CVS said some regions have seen the number of sickle cell trait carriers, who can eventually develop the disease, double as people pass the trait along without knowing that they had it. Caremark said it plans to partner with national and community organizations to build programs to enhance awareness and access for sickle cell.

In addition, CVS said it plans to build on existing programs on HIV to enhance education and assist patients in getting on preventive treatment whenever possible. CVS is also a participant in the Department of Health and Human Services' Ready, Set, PrEP initiative, which aims to reduce the number of new HIV infections by 90% by 2030.

Cardiovascular disease is also a target for this effort, CVS said, and the PBM is aiming to increase the number of patients initiating medication therapy and ensuring those who are on medication are taking the optimal dose to effectively manage their conditions.

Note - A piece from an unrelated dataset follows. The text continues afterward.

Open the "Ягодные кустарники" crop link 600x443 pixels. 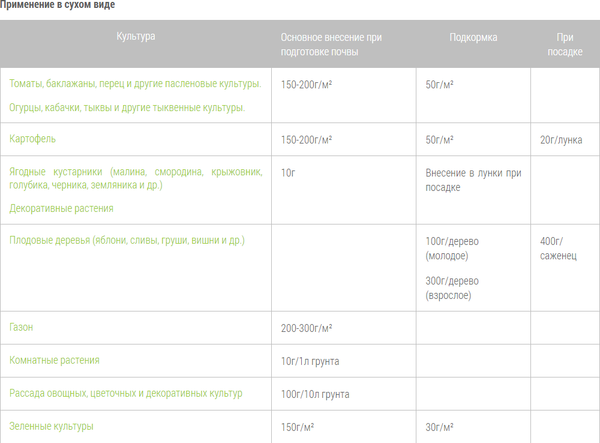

Across all of the focus disease states, CVS said it plans to harness a four-pronged strategy to get at these health disparities:

  1. Awareness and education
  2. Testing and screening
  3. Access to health services
  4. Treatment optimization interventions

Accetta said CVS views this work as a natural extension of Project Health, which aims to increase access to preventive screenings in underserved communities, and other health equity work the health giant has rolled out across its sprawling enterprise.

"For me, this new effort is just an expansion of our broader health equity work," she said. "I just feel it’s a great extension to what CVS Health wants to achieve."